Hey no problems. If you're going to use the Veritas system - just be aware that uncalibrated it has a tendency to understate from about 4-5 kHz up. The only way to get closer to a true reading would be to find someone with a properly calibrated system, get them to measure the ETYs, send you the actual data, and then make a calibration adjustment. Otherwise - if you are just after comparison data, the graphs will show you the relation between the target IEM and ETY uncalibrated (which is what I basically did up until about 4 months ago)
Could I not use the data from the graphs Ety always provide with their ER4s to make my calibration adjustments? Or is it more complicated than that?
as long as you don't have exaggerated expectations. to be clear, your rig will not behave totally like ety's system, or like your own ears once you have inserted the IEM the way you prefer with the tips you prefer. so you're still making your own reference that happens to look like ety's graph for that IEM.
because the er4sr has the +/-1db accuracy over a good part of the audible range, using it as your reference does add a bonus over any other random choice. other people with this IEM will be able to relate to your reference with that same accuracy in that frequency range. when using other IEMs you usually can expect bigger variations from pair to pair so if you have to pick one IEM, this is a good choice.

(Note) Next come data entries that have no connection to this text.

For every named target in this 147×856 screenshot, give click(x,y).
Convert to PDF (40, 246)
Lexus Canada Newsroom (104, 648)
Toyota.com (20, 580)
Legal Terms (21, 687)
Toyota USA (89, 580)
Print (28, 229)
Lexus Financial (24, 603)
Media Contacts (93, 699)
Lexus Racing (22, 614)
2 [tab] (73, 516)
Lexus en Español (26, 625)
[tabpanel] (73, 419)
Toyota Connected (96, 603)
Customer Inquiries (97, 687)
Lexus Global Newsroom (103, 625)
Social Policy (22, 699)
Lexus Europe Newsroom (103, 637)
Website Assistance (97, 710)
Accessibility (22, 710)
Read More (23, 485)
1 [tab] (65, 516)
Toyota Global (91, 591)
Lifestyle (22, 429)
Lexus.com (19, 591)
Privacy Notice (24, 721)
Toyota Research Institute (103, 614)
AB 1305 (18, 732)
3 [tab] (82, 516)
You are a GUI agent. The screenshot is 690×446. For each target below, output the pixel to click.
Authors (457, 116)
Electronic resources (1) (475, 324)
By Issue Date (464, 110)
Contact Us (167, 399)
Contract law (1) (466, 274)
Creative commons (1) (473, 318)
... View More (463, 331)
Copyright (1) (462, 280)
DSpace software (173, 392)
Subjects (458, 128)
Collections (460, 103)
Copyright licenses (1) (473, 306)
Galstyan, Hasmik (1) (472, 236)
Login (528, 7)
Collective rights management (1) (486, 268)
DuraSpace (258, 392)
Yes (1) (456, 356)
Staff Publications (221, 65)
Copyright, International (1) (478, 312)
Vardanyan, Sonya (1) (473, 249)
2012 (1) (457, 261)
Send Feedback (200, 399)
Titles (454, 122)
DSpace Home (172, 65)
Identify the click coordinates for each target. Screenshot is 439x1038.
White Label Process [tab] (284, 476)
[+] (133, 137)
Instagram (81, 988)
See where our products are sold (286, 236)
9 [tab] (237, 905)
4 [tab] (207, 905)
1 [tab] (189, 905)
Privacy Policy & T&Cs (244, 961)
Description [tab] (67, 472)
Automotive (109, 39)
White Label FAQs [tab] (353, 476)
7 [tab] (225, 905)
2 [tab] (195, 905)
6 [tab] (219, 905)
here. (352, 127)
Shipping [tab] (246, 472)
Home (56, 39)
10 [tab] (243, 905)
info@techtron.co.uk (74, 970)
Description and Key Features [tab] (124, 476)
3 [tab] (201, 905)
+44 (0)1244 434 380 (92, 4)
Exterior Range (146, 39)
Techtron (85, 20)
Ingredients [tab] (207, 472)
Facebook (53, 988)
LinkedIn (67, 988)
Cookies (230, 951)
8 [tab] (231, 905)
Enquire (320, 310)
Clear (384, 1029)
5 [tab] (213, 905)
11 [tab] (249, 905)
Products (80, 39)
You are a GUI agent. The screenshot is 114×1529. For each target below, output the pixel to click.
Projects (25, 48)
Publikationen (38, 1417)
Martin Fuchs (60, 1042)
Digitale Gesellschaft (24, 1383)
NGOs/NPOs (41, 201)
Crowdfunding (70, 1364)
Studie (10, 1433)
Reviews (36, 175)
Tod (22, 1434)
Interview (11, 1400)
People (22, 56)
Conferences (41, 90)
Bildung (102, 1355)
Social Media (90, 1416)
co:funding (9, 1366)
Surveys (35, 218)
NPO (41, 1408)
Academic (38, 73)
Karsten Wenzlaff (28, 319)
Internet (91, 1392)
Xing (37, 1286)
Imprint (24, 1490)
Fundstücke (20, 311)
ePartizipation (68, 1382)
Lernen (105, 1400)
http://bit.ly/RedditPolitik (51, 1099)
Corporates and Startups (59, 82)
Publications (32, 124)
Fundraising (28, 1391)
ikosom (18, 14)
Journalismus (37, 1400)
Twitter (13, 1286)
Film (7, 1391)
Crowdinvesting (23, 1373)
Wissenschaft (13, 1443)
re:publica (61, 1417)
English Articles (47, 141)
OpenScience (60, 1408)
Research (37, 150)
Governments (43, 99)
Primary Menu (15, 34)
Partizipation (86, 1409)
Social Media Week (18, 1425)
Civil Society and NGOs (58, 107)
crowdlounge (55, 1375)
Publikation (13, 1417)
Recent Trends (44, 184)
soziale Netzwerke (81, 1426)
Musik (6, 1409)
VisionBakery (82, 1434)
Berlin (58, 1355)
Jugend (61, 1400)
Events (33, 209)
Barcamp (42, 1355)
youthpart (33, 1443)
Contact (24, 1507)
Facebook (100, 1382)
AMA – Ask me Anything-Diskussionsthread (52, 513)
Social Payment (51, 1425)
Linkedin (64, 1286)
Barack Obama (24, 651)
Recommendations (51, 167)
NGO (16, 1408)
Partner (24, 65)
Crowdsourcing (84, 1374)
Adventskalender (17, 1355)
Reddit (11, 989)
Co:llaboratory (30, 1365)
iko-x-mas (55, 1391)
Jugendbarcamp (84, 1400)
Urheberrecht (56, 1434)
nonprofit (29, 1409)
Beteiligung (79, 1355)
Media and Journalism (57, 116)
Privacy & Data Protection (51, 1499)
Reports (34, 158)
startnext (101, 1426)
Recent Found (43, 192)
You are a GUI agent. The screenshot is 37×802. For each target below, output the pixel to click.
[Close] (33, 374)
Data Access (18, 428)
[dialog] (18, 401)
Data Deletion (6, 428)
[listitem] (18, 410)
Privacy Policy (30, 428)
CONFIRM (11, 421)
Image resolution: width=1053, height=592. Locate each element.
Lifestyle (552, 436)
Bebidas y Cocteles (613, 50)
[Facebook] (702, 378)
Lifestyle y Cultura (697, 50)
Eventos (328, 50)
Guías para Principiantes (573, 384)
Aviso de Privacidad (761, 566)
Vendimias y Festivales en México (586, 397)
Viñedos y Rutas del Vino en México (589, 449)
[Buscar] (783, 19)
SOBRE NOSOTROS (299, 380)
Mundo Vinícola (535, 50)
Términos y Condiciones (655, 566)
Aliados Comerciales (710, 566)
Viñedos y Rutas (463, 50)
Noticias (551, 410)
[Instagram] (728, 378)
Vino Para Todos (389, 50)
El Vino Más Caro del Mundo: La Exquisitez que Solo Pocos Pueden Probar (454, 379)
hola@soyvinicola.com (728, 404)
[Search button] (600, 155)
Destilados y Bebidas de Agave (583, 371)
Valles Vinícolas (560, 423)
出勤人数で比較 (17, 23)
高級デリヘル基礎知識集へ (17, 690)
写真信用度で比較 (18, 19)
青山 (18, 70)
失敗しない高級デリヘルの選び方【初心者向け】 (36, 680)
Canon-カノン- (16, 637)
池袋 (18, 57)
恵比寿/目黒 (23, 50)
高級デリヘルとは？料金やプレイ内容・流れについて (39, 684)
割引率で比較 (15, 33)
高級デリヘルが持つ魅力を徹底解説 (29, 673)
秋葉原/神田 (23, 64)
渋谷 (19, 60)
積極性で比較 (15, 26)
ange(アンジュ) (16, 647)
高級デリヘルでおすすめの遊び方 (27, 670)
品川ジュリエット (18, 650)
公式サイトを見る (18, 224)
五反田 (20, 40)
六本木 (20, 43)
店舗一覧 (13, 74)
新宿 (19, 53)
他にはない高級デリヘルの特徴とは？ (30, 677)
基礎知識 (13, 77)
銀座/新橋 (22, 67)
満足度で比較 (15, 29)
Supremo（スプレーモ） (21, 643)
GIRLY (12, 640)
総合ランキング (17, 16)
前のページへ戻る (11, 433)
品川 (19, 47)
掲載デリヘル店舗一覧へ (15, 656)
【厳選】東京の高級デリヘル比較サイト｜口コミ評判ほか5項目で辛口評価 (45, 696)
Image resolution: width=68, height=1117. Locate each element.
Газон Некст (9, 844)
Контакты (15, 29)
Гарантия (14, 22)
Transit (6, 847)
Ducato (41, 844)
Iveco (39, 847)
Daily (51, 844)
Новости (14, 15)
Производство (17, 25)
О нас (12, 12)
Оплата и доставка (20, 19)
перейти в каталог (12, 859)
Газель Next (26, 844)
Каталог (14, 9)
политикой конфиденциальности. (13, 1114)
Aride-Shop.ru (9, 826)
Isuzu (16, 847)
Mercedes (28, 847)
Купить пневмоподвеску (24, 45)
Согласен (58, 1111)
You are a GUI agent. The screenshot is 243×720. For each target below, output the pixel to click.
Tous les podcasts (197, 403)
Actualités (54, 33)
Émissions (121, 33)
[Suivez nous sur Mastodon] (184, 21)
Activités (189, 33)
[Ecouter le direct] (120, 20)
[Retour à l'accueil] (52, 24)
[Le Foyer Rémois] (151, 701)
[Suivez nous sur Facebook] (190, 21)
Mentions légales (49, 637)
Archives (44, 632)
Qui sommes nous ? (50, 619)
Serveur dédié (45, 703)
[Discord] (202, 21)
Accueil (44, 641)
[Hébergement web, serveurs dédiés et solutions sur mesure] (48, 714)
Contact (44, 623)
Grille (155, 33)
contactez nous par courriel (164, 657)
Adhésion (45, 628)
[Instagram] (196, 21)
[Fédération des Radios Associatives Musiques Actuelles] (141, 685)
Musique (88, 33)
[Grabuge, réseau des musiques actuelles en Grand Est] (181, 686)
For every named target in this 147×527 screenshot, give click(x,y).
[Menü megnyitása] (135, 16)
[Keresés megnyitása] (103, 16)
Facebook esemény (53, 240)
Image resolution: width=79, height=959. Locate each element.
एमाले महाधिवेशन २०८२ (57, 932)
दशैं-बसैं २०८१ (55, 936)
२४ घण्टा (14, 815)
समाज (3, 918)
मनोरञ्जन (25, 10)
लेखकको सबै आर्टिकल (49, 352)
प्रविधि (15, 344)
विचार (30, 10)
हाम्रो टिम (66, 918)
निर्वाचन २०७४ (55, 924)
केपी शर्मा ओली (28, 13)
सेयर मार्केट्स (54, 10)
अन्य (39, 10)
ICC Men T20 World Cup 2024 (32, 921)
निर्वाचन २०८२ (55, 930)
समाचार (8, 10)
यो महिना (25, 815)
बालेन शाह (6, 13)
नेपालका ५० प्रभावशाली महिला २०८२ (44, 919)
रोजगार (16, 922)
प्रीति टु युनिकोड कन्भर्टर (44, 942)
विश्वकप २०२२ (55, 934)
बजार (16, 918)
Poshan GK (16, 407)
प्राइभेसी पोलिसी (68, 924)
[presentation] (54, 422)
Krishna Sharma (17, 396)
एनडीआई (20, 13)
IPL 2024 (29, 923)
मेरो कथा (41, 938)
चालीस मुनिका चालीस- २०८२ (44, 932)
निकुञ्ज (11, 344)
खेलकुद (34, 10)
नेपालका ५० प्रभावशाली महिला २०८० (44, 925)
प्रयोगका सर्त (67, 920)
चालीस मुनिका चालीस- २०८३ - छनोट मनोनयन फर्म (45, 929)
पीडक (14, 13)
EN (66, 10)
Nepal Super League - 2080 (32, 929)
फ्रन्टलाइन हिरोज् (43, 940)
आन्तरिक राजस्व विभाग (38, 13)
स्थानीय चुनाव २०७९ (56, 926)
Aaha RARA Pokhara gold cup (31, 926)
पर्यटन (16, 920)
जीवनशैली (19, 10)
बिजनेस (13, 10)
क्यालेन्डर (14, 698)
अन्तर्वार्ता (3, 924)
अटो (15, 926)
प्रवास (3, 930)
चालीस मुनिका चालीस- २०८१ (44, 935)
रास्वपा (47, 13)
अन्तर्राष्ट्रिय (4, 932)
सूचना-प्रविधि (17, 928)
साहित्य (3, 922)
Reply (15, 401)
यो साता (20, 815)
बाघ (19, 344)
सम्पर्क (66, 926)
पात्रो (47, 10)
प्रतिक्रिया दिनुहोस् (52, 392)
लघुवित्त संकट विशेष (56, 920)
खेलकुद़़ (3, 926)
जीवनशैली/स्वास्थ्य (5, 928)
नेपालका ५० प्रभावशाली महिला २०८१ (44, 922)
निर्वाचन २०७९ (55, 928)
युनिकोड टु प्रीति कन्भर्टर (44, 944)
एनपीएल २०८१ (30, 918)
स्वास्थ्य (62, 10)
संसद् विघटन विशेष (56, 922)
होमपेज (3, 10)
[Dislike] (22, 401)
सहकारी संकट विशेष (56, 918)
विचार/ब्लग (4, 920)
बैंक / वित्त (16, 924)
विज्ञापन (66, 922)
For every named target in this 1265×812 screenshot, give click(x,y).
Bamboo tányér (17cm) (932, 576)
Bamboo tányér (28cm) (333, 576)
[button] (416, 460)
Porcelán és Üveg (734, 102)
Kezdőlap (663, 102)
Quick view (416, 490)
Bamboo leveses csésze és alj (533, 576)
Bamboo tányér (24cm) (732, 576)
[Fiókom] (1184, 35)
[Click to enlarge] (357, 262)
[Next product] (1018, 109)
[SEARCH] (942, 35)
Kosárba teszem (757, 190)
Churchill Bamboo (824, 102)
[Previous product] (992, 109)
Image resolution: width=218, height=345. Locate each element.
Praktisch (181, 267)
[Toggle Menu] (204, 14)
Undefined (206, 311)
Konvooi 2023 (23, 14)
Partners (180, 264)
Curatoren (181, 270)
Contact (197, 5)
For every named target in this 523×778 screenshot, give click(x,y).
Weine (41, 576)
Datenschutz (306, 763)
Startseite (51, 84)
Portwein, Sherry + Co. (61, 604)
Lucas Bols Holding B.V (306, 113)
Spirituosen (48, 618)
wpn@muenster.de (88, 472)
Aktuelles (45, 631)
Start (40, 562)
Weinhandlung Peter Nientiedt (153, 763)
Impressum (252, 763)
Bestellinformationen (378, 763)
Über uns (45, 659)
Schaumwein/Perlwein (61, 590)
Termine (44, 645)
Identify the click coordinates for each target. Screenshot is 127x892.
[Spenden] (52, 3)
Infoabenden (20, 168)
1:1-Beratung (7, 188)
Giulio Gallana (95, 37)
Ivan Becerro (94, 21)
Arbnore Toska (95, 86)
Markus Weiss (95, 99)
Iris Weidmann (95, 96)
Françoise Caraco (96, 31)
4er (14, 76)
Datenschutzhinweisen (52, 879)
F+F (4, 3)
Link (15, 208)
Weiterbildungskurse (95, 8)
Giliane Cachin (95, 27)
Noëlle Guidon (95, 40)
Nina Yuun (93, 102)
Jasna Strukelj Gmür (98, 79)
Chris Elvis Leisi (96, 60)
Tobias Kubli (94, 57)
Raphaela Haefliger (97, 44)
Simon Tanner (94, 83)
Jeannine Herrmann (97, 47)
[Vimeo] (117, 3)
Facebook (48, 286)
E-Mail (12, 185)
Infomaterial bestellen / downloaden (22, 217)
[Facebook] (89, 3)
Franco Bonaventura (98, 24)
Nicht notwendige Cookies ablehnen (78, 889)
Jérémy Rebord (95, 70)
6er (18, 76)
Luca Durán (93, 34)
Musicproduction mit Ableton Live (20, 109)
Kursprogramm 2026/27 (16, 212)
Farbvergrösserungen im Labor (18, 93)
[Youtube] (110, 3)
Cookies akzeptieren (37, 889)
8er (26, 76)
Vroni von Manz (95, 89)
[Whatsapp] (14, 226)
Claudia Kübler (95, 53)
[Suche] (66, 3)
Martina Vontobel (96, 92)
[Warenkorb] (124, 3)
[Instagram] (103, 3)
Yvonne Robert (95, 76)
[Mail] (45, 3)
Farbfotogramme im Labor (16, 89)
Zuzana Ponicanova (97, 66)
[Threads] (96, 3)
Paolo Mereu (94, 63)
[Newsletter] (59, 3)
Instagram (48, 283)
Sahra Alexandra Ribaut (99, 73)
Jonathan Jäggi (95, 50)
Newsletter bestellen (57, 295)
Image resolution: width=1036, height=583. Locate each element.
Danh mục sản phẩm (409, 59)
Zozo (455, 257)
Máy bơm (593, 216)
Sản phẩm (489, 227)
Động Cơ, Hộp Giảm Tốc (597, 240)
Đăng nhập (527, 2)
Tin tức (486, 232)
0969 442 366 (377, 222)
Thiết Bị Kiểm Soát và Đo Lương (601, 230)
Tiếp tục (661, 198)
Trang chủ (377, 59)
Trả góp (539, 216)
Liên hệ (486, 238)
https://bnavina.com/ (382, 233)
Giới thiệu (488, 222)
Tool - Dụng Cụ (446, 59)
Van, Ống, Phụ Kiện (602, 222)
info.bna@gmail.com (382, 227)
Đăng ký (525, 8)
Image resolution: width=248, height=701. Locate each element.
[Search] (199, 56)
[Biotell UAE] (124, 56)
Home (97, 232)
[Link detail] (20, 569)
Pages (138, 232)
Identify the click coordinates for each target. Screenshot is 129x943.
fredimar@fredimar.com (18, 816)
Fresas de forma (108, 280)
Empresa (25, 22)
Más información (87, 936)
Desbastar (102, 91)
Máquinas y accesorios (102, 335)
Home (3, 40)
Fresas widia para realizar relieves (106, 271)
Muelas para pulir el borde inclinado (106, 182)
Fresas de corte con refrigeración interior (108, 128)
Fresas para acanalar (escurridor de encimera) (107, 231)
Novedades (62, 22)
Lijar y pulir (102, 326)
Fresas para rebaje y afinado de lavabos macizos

and if you really don't want to bother too much with compensations and calibrations, the shortest road is to simply plug your er4sr in the veritas(or whatever you'll decide to use), consider the insertion depth as well as you can(not that easy for me), and use autocalibration and use that as you calibration from now on. so when you measure the the ER4sr, you get a flat line, and anything with more bass will simply show more bass. that way the er4 is really your flat reference and you don't need to be an excel spreadsheet master. ^_^
or you can decide to imitate the curve seen on the er4 certificate, so that ety's raw is now your base for calibration. here are 3 readings of the same measurement, they all really say the same thing:

what matters is to pick one and stick to it when you later go and make all your measurements. calibration, smoothing, scales. all that needs to stay the same so that people can compare one of your measurement to the next(I still have a hard time doing it but don't tell anybody), which is the only really informative bit we provide in the end. even the super expensive dummy head manufacturers don't claim to have the neutral reference(because it does not exist for more than 1 ear), so it would be silly of us lowfi graph makers to claim that we have such a reference. repeatability is what we can do, the rest is for readability or convenience.
PS: having to boost some parts of the trebles by more than 30db to go from my raw to ety's raw, shows why the veritas doesn't cost 10k$ and why it's healthy not to take results in those areas for granted.